John Dvorak, one of my favorite curmudgeons, has a great rant in his column in PC Magazine about offshoring. One of his comments that really hit home with me is that “...I hear all the time that coders in India are cheaper and better. What makes them better? Have there been some blockbuster Indian software programs that somehow I missed?...You'd think some killer apps would have come out of India by now, as they have from Europe, the U.S., Japan and even Russia.” I think the problem is that initiative and imagination, something that we value for the most part in the U.S. and Europe, are not something that is encouraged at all in India. When I think of truly great coders that I have encountered by name, I think of folks like Hungarian Tamás Miklós (creator of Aida32 and now CTO and Executive Vice President of Lavalys), Bosnian Irfan Skiljan (creator of IrfanView), Finn Linus Torvalds (creator of Linux) and that insanely great American coder Steve Gibson (way many programs from Gibson Research Corp) and I don't think of a single Indian name; all the Indian names I think of in this industry are on the business side of things, like Sanjay Kumar at CA (formerly). Another thing Dvorak bemoans (and rightfully so) is the fact that American companies are having their Indian employees fake American accents and refuse to tell you where they are located. Offshoring is a very real and serious threat to the IT industry and is one reason we are encouraging our students to go into security and networking—guys and gals in India can't plug cables into a hub in Des Moines. Unfortunately as coding, support and system administration go offshore, I can see a time in the future when the necessary in-house IT staff—there to manage the outsourcing and make the strategic IT decisions for the firm—are all network guys, because that's the only in-house staffing left to promote from! Are John Dvorak and I the only ones who find this a really scary prospect? Of course not, but there don't seem to be many forces marshalling to stop this, and no, I won't vote for that consumate liar John Kerry just because he promises to stop jobs from going offshore. But frankly, I'm worried, and you should be too.

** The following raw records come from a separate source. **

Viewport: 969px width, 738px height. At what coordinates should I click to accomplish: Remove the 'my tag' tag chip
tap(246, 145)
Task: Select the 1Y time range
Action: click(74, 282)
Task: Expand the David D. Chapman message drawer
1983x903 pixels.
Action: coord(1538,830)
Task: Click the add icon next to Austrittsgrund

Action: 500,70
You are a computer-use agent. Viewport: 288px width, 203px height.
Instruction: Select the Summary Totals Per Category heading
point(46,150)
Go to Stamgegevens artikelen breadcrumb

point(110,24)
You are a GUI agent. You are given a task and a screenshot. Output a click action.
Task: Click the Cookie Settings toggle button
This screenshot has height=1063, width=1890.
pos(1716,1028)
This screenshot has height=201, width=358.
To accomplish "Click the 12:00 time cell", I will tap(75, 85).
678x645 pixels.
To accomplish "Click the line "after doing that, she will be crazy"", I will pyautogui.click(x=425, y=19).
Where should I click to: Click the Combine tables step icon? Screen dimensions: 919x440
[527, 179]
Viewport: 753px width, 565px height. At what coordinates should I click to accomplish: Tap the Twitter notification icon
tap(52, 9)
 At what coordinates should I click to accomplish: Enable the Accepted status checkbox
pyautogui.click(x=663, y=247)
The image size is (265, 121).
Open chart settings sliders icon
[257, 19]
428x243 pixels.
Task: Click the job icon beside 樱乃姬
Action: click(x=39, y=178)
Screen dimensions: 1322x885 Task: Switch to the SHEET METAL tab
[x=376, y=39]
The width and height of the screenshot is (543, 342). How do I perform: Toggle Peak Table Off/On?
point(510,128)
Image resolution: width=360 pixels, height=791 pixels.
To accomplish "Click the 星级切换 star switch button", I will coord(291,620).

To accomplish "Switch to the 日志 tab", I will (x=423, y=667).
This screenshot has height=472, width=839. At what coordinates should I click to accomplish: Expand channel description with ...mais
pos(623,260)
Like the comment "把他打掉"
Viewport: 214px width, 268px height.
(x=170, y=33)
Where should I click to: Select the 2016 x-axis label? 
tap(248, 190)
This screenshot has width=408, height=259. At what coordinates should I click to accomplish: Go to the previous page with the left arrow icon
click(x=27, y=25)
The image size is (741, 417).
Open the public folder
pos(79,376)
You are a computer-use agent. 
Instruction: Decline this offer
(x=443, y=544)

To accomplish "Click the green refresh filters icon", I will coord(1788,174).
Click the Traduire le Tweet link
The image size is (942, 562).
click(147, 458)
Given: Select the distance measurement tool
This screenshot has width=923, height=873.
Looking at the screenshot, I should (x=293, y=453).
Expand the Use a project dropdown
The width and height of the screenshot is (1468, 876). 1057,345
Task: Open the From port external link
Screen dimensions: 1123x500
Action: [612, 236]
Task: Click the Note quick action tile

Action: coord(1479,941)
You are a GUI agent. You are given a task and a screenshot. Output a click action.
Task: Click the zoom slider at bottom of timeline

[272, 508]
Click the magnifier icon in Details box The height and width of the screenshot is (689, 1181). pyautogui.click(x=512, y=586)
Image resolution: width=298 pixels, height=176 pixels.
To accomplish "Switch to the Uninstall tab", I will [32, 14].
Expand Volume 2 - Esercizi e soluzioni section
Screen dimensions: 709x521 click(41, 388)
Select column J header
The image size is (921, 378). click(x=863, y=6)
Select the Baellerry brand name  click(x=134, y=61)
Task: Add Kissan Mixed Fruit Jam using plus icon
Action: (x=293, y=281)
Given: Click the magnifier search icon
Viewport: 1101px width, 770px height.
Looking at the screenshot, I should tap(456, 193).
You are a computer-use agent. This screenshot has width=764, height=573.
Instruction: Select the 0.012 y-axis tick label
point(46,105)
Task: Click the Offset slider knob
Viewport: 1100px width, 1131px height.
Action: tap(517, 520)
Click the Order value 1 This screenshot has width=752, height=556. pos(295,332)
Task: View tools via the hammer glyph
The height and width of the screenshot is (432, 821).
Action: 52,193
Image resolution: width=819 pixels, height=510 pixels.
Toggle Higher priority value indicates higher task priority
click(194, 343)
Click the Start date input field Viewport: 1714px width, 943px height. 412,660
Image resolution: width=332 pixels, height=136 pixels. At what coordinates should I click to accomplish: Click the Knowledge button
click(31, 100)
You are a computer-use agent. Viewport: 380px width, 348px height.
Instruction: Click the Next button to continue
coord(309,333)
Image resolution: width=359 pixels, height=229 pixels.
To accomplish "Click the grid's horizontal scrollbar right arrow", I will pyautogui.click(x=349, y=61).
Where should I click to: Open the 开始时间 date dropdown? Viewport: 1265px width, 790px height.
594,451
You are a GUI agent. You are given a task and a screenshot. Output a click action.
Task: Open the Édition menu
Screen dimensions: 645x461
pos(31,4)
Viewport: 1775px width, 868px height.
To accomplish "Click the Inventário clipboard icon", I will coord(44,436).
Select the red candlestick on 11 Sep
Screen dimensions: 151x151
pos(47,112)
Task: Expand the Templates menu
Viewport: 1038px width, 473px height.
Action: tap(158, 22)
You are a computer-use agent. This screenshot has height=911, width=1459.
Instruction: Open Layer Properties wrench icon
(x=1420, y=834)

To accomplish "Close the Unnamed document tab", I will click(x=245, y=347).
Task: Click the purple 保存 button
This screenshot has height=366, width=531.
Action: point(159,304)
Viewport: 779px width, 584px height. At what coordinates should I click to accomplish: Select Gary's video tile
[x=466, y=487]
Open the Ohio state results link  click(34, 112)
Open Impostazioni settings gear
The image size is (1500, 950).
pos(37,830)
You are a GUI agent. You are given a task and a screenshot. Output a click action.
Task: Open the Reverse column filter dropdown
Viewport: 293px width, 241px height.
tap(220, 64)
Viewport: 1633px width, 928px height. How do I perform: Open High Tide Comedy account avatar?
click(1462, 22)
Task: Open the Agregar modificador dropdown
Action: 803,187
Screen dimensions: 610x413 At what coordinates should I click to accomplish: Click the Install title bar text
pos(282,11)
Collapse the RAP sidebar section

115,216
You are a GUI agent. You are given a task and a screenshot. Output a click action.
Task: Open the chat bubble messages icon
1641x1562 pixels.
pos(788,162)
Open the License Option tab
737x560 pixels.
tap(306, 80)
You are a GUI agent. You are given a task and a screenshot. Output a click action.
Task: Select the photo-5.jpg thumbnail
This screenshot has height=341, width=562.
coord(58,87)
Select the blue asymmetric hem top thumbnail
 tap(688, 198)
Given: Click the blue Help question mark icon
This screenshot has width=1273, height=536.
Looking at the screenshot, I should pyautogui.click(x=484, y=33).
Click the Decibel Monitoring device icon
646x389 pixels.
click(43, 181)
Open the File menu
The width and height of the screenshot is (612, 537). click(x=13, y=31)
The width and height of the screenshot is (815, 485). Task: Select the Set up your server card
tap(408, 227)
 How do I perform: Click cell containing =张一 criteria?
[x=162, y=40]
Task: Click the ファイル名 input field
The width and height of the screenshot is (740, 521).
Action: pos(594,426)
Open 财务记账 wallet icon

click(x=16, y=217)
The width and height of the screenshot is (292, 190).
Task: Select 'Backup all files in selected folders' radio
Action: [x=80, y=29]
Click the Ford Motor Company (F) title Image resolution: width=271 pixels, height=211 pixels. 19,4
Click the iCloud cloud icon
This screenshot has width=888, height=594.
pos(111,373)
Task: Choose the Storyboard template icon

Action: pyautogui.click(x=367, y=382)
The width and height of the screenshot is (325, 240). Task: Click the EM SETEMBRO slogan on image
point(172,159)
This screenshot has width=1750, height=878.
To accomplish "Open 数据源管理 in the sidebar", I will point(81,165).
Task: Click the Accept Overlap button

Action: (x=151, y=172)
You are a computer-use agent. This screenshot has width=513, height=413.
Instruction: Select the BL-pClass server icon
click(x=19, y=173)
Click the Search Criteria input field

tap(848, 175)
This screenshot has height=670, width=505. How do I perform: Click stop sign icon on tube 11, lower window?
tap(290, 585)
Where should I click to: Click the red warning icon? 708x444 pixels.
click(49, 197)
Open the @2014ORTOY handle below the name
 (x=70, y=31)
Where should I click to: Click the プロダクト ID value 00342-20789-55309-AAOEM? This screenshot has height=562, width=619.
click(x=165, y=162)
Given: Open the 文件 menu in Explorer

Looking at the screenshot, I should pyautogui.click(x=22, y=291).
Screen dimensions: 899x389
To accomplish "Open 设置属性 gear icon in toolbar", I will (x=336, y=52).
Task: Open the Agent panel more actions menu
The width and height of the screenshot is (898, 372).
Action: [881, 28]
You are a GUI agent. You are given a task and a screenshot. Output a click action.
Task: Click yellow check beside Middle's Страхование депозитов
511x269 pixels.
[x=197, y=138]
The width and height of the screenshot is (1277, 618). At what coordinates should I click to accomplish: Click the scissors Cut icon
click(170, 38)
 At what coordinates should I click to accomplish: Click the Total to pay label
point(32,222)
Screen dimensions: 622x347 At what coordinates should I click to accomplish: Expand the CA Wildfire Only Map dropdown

Posted by trygstad | Category: InfoTech Category: Rant | 11:32 PM | Comments (0)

Monday, April 26, 2004
Bad Art...Bad, Bad Art

moba.gifThere is a growing interest evident in the emerging field of Bad Art. Three galleries of bad art now have online components, complete with the expected thumbnail-to-big-picture features one has come to expect from online art museums. Three of the institutions—The Museum of Bad Art, the Ohio Bad Art Guild and the Institute for the Preservation of Bad Art—are featured in an article in U.S Airways' Attache Magazine. Read it and weep.
[MOBA via the Internet Scout Report]

Posted by trygstad | Category: Fun | 11:27 PM | Comments (0)

Sunday, April 25, 2004
Could IT Mood Swings Boost Enterprise Desktop Linux?

Hey, I've been saying this all along: people are going to get really fed up with Microsoft's ridiculous licensing policies or their ongoing failure to provide a stable, secure operating system. Or maybe they'll hang in there until they find out that their existing applications are incompatible with Windows 2006 or whatever they're going to call Longhorn. All it will really take is for someone to put out a really professional Linux desktop like, oh, perhaps a Novell SuSE/Ximian hybrid or even Big Blue Linux. Anyway, here's what we hear from one gathering of gurus:

SAN DIEGO—Linux on end users' desktops remains largely elusive for enterprises, but the open-source operating system could become more attractive as the demands of IT departments shift, said panelists and attendees at the Desktop Linux Summit 2004 here.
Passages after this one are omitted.